A new entrance off Wheelhouse Lane, a new lorry park and extra staff car parking are being put in place. It already employs more than 600 permanent staff on the site, which opened just over three years ago. Amazon will create the 1,000 new permanent roles at its UK centres over the next three months.

Staff now work four 10-hour shifts per week so they get three days off every week. Full-time staff start at an average of £7.39 an hour and can earn up to £8.90 an hour after two years. After one year all full-time workers receive share grants which over the past five years have added an average of 12 per cent to basic pay.

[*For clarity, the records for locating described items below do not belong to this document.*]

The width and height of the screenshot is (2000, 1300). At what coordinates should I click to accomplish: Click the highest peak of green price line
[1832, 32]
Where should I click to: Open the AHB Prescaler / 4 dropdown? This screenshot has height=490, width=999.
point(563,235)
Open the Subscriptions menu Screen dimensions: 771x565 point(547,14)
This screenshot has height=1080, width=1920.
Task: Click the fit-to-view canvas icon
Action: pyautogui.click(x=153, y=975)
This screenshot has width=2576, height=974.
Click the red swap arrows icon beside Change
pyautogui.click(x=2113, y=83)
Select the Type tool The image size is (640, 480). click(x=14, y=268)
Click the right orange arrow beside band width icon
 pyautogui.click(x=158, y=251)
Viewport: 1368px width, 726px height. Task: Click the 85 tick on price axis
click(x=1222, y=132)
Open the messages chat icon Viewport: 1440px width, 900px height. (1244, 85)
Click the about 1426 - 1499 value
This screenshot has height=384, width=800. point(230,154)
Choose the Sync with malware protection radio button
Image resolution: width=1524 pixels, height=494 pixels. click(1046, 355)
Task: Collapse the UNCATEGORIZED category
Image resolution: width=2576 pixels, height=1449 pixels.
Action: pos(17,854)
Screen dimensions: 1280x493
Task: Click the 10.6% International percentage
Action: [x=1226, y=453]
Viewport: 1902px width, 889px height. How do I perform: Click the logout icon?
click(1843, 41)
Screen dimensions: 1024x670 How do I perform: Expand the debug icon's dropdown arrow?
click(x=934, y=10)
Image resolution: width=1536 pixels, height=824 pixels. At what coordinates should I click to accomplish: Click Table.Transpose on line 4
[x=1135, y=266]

Other benefits for permanent employees include private medical insurance, a company pension plan and an employee discount. Customers have also continued to benefit from innovations. Sunday delivery is now available in seven cities including Birmingham; more than a million products in Amazon's European fulfilment centres have been made available for two-day delivery to the UK and Amazon's network of pick-up locations has continued to expand including new lockers in London's tube stations and at Birmingham Airport.

Amazon's other fulfillment centres across the UK are in Doncaster, Dunfermline, Gourock, Hemel Hempstead, Milton Keynes, Peterborough and Swansea Bay.

The company last year had sales of £3.3 billion and has become Britain's most popular retail website, with more visitors than Argos, Next and Tesco. It has faced criticism for avoiding UK tax through arrangements in Luxembourg.